I, for one, am fed up with the glorification of animals–especially to the exclusion of energy that could be spent in aiding our own race (that being the human one.)

How many movies are we going to make about whales that need to be saved? How many times do we really need to Free Willy? Do we need another scene of teary-eyed proponents of the animal cause, weeping over some creature that’s being thrust into captivity? AND we’re so type-specific! We seem to care about the porpoise getting caught in the tuna net without ever giving a thought to the thousands of tuna which are being eaten! Dogs and cats gain great favor with us, while mice and possums can be discarded alongside the road as necessary casualties of progress. What is the obsession?

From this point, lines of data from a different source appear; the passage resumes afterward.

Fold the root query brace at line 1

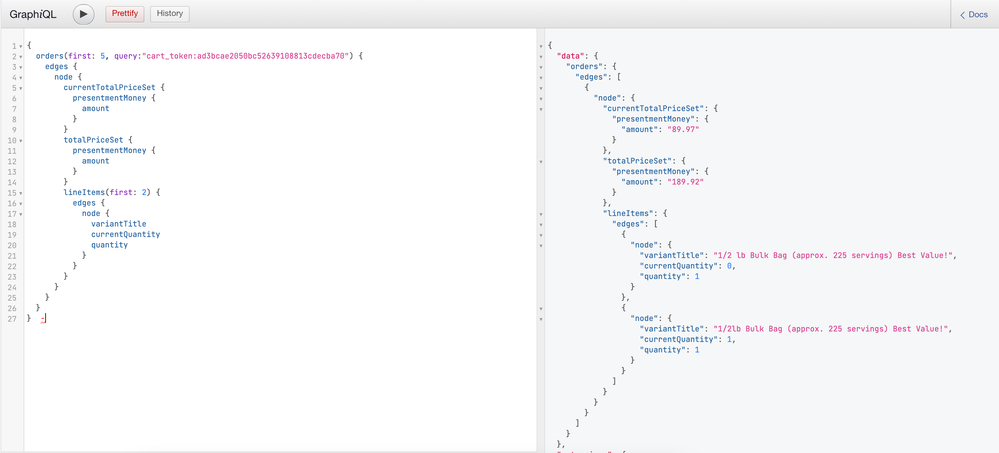pos(20,46)
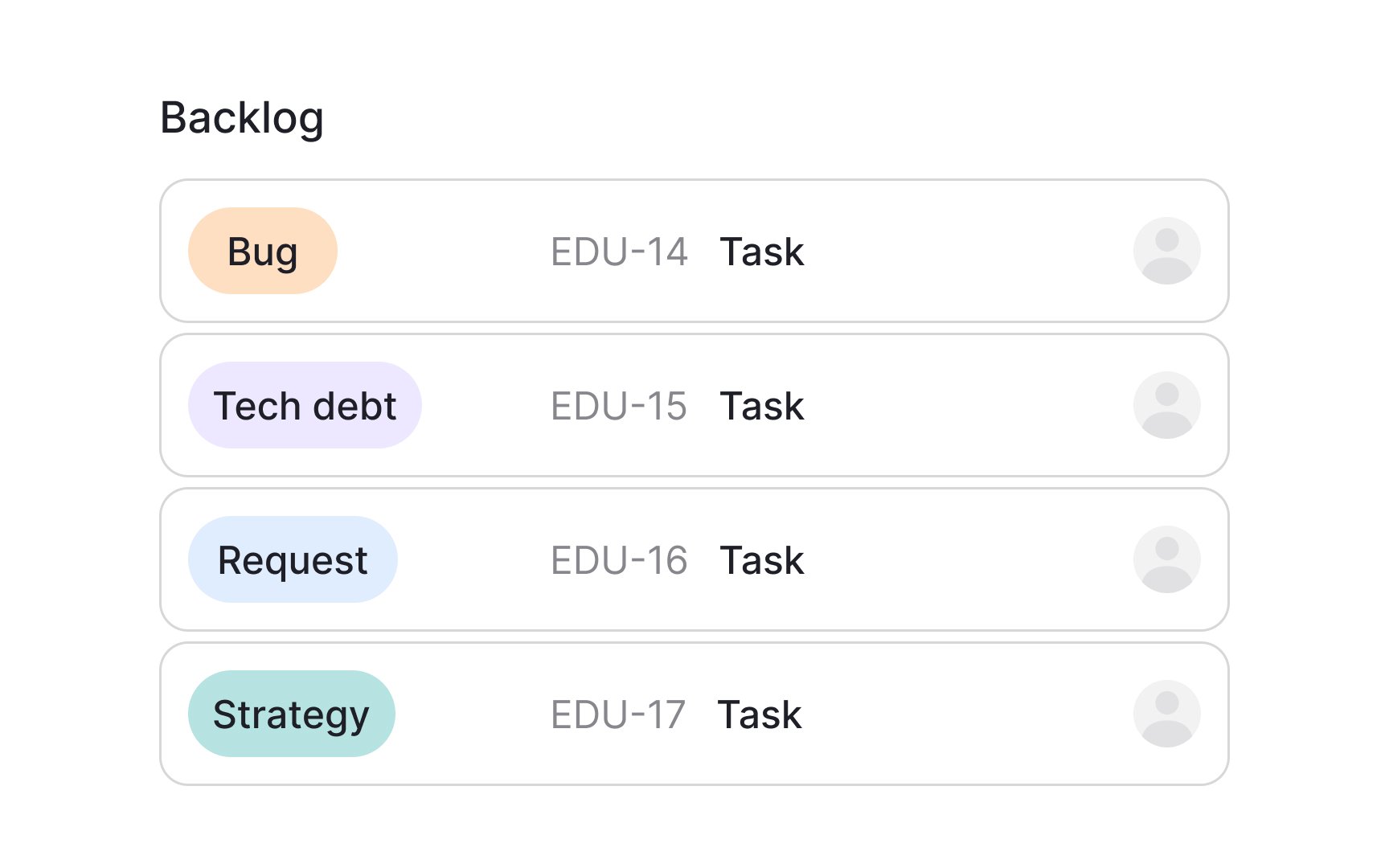This screenshot has width=1389, height=868.
Task: Open the Task title next to EDU-15
Action: 761,406
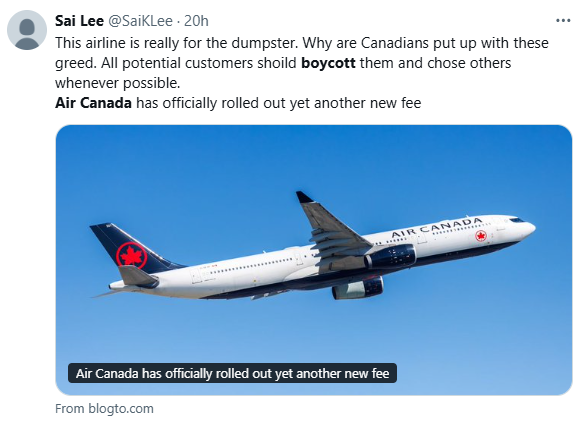
Task: Click the AIR CANADA lettering on the fuselage
Action: point(436,227)
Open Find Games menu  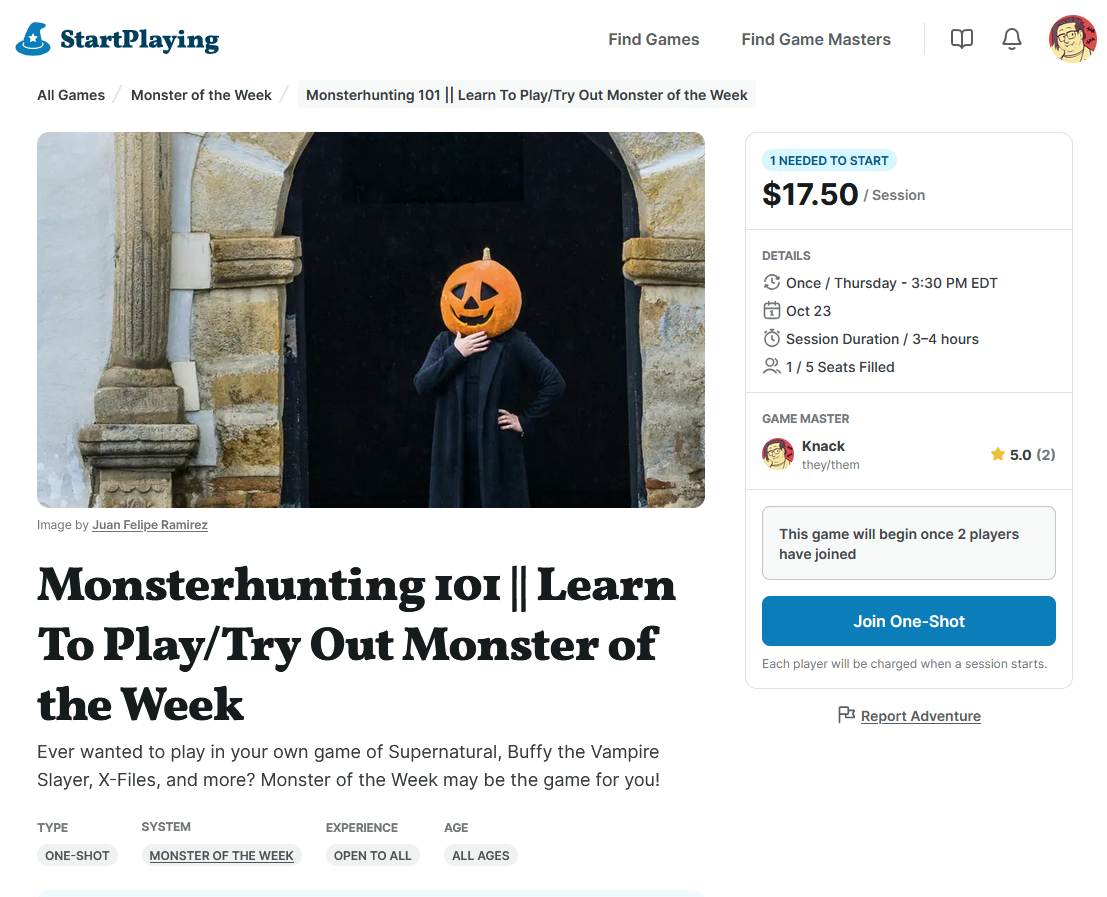click(653, 40)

Here’s a story. About five years ago, I wrote a movie called The $6 Man. Many of you may even own it. It is the story of a father who loses his financial security and finds himself on the street with his eleven-year-old daughter, attempting to live on six dollars a day, while also organizing and assisting his fellow-street-dwellers. I love this movie. It is full of heart, humanity, mercy, humor, pathos and all the good things that make a terrific flick. But when it came time for it to go to film festivals and be considered for distribution, it was rejected by many because it wasn’t “family fare.” Let me get this straight: three whales stranded under an ice floe, assisted by a young boy, is called a “miracle story for the whole family.” But on the other hand, an actual family stranded under a  freeway overpass, trying to live in a trash dumpster and love each other is “not suitable for children.”

Is this really the message we want to convey? Because when I challenged those powers-that-be about their decision, they explained to me that the situations were “too adult” and parts of the movie characterized the government and people around the homeless as being uncaring. Amazing.

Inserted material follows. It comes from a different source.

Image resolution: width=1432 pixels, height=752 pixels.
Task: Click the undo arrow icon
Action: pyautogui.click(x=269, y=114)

I watched a television show the other night where a gorilla was seeking personhood because the animal had been taught to do sign language–and his leathery, hairy face seemed to have expressions of sadness. A quick search on the Internet will tell you that gorillas are violent, and chimpanzees (which many folks consider to be our closest ancestor) will rip your face off at a moment’s notice. Now, I have met a lot of human beings who are not particularly favorable, but none who have ever ripped my face off.

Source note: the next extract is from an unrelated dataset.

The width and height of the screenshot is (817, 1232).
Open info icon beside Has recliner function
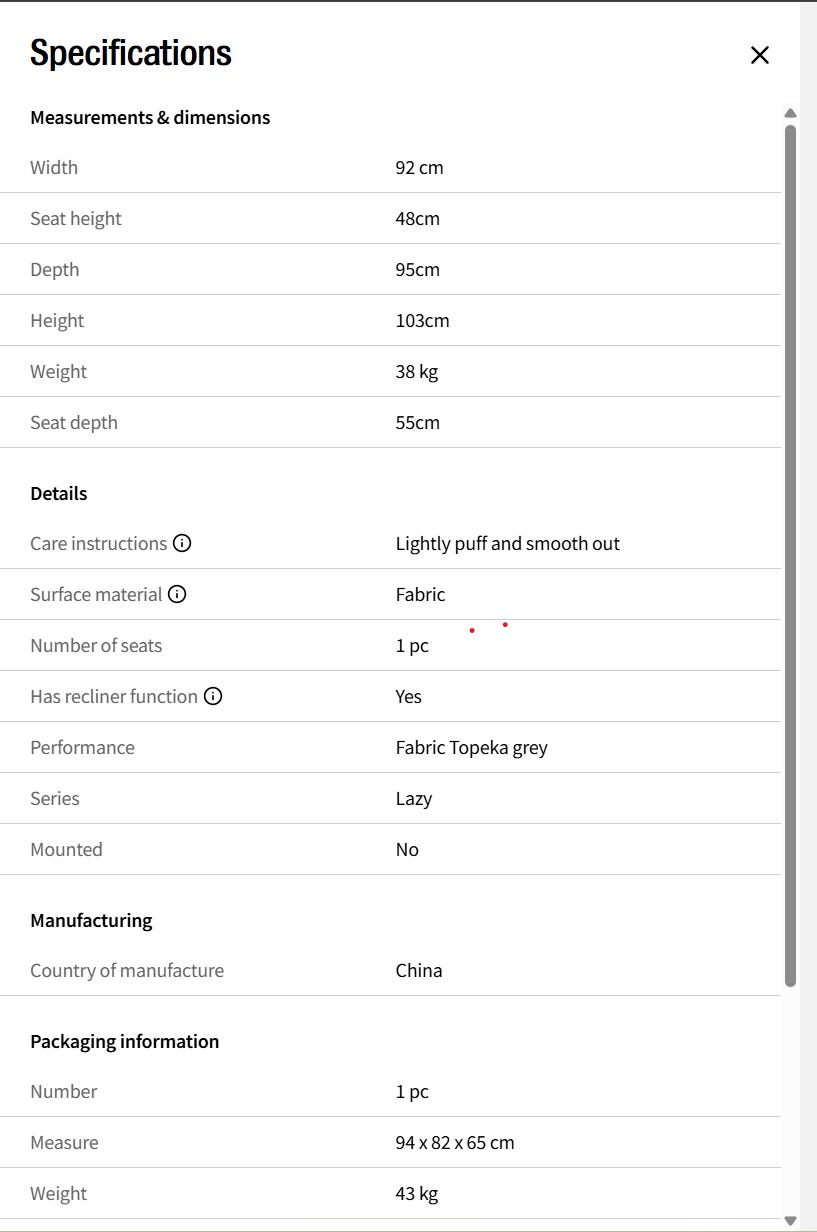tap(213, 696)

And here’s another strange thing–this issue seems to be one of the few that liberals and conservatives agree upon: family fare is any entertainment that involves animals being treated correctly, fantasy, warlocks or unlikely scenarios about young people in difficulty, trying to solve problems.

Where are we teaching our next generation to be human? Because I will tell you right now–caring for a whale, a gorilla or even a kitty-cat does not make you a quality human being. Learning to love someone who has the ability to speak his or her mind–and not necessarily love you back just because you bring them a bowl of food–is the true measurement of our earth worth.

Conservatives love to perch their children in front of “safe” movies, where animals are valued and there is a happy ending, which makes the children giddy, although ill-informed. Liberals likewise fear exposing their offspring to any practical realities of life, feeling it’s better that these experiences be “gradually” filtered into the learning process. So saving a whale or hugging a gorilla seems to be an acceptable two-hour-long baby-sitter as the parents go into the other room, sipping some wine and watching old Scorsese movies. As bad as it is to see conservatives and liberals arguing, it is even more frightening when they unite over inhumanity.

Give me a movie where a young boy discovers three homeless people–or decides to visit a trio of housebound retired folks after school. Let us explore his experiences  with these individuals. I can write it just as heartwarming, real and touching as the “whale tale.” But you will never see it–for we choose to throw money at the homeless problem rather than addressing the real need.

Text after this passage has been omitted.